Many women in the sport can point to individual words or ideas like this. But for many of them, just knowing that Ng is there means more than anything else.

“She has been deeply impactful to me,” Balkovec says. “I don’t think she even really knows that. She and Raquel and Jean have really impacted my idea of what’s possible for me.”

***

The Marlins made a surprise run to the playoffs last season, but plenty of challenges await Ng running a small-market franchise.

MLB posted an image of a young girl watching news coverage of Ng’s hiring. Many other women in baseball retweeted it and posted it on Instagram. They loved the idea that little kids—”girls and boys,” Afterman points out—will now be able to see that women belong in baseball.

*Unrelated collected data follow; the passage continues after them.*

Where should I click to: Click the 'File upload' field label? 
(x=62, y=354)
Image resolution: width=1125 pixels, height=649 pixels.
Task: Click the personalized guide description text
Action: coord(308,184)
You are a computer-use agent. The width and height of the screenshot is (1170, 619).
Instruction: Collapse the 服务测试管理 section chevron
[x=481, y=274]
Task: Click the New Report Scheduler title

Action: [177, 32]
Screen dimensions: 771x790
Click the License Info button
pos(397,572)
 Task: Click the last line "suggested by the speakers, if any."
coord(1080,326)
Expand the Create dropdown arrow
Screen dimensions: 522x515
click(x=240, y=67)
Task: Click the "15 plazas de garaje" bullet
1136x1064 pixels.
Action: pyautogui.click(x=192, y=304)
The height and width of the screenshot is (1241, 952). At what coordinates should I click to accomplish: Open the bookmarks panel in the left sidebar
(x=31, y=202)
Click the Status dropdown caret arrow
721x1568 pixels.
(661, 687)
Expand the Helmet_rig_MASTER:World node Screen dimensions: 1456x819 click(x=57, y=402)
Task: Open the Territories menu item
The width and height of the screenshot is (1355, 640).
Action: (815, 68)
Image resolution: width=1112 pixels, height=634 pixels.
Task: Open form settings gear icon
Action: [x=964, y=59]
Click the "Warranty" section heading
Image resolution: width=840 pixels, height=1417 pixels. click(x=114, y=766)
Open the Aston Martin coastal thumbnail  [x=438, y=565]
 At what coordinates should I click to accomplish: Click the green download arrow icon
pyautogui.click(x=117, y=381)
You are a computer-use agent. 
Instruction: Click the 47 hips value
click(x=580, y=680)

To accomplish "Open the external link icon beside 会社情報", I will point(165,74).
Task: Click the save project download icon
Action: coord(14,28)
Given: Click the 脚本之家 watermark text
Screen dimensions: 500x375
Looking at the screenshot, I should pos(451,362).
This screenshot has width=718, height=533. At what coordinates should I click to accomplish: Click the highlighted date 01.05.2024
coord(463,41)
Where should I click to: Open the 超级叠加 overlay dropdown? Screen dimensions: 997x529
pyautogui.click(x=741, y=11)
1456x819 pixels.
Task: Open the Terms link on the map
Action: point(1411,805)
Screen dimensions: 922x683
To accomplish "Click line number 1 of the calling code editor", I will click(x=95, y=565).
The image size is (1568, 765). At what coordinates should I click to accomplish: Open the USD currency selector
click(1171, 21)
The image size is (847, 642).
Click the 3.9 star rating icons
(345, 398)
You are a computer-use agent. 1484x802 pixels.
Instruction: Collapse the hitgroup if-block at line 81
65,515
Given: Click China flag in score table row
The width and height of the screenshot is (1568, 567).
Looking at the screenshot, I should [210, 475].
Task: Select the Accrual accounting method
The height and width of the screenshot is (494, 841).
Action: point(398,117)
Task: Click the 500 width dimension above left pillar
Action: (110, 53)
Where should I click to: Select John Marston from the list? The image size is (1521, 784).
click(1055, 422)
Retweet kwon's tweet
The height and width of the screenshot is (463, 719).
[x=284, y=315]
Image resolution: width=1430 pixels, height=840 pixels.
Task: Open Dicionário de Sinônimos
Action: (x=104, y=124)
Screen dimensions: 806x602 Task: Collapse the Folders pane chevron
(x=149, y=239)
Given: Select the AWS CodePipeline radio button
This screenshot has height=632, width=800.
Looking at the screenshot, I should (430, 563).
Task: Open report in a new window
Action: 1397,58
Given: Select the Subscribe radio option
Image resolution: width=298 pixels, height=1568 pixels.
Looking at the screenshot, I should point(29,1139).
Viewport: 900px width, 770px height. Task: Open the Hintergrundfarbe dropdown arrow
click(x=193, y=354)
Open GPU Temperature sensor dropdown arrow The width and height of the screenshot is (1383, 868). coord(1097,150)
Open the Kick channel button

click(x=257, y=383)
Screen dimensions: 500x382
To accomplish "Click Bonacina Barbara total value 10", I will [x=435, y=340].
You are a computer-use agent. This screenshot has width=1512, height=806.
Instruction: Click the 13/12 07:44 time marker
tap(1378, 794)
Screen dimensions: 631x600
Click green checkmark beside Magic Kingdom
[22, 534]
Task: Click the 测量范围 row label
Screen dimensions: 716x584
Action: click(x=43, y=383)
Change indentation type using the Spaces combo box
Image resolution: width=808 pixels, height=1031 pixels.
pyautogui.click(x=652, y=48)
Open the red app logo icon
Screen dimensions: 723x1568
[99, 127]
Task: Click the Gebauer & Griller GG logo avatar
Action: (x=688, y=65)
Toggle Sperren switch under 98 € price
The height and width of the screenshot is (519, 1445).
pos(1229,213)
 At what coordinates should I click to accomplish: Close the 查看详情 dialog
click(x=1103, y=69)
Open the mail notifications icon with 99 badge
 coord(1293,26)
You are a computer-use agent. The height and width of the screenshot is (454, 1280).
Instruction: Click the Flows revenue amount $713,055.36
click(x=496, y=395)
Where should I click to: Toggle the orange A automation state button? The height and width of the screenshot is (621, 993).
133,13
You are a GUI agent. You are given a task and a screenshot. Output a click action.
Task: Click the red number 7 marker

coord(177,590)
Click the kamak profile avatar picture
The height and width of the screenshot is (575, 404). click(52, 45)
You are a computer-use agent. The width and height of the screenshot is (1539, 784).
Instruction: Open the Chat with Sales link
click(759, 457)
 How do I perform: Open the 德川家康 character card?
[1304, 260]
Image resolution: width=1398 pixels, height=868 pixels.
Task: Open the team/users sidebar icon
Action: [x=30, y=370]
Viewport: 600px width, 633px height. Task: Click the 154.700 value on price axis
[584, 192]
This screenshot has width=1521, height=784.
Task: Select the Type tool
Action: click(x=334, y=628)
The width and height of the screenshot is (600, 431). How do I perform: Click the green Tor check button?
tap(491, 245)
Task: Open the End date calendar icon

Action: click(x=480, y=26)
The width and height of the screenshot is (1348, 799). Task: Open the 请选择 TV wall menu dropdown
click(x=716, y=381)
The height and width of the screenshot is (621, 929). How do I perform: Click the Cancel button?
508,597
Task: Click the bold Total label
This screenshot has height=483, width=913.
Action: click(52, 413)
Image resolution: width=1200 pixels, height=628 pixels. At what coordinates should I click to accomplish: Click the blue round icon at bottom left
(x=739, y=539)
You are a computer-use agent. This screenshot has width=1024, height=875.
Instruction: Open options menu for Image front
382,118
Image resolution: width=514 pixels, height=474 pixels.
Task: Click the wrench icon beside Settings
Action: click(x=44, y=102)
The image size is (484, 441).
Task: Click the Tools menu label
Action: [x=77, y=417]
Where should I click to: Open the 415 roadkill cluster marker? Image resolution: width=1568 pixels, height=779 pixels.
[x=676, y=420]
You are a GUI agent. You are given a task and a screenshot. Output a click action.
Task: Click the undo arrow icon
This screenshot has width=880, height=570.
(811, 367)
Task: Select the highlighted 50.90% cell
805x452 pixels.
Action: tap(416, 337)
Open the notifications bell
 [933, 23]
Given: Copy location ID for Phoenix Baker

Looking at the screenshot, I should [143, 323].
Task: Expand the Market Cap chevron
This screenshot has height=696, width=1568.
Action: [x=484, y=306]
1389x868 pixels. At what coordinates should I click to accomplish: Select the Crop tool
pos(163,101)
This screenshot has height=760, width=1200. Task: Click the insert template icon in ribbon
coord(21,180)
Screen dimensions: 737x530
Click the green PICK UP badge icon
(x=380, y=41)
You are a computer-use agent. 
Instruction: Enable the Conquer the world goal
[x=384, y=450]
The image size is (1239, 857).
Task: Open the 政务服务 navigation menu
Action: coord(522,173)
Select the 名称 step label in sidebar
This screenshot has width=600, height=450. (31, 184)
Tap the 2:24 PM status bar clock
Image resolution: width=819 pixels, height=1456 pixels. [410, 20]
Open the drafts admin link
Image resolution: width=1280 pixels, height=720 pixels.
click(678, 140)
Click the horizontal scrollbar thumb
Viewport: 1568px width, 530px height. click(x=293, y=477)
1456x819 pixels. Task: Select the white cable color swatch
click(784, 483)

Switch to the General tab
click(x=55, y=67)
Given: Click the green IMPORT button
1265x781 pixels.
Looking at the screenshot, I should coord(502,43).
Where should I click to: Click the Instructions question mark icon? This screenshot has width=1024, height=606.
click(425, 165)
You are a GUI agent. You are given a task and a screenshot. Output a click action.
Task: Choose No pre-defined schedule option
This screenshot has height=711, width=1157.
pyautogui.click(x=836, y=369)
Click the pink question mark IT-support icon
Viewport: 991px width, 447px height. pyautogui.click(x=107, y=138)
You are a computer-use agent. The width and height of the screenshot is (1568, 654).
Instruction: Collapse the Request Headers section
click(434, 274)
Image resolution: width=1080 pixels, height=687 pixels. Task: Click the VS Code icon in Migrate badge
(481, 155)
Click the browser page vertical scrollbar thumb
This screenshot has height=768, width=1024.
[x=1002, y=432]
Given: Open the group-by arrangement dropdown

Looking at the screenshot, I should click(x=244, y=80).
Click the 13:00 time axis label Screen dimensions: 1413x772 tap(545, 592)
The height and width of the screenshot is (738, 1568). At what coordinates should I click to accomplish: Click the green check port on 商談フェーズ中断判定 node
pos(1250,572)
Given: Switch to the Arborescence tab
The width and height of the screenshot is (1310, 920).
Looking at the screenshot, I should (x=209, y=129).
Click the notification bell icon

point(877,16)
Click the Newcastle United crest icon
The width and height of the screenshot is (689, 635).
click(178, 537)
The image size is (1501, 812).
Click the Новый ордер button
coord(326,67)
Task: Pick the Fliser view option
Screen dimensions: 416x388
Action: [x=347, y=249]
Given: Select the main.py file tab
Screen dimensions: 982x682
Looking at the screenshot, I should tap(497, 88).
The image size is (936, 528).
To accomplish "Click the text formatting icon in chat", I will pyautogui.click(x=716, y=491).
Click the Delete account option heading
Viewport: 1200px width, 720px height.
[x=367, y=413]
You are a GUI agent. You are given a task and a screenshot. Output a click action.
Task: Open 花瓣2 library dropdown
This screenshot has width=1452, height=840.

But they are also happy that adults will see the same thing. “It’s also important to remember that there’s a lot of us that are right there,” says Jen Wolf, the Indians’ life skills coordinator. “It’s not just about this new generation of people that are coming into baseball. It’s also about the women that are in the game right now that are ready to step up. And it’s amazing that Kim is the first one, and we’re so excited for her. But it’s almost as important that there’s a second, third and fourth female GM.”

Afterman laughs at that idea. “There are some men in the game that are probably terrified that there’s going to be a flood of girls,” she says. But she hopes that the Marlins’ decision makes it easier for other franchises to take that step. “Kudos to them,” she says, “because I think it takes foresight and intelligence to recognize somebody’s talents and to hire the best person for the job and not give a s— about the other stuff. And I think that there’s been perhaps a failure of that kind of courage in other organizations.”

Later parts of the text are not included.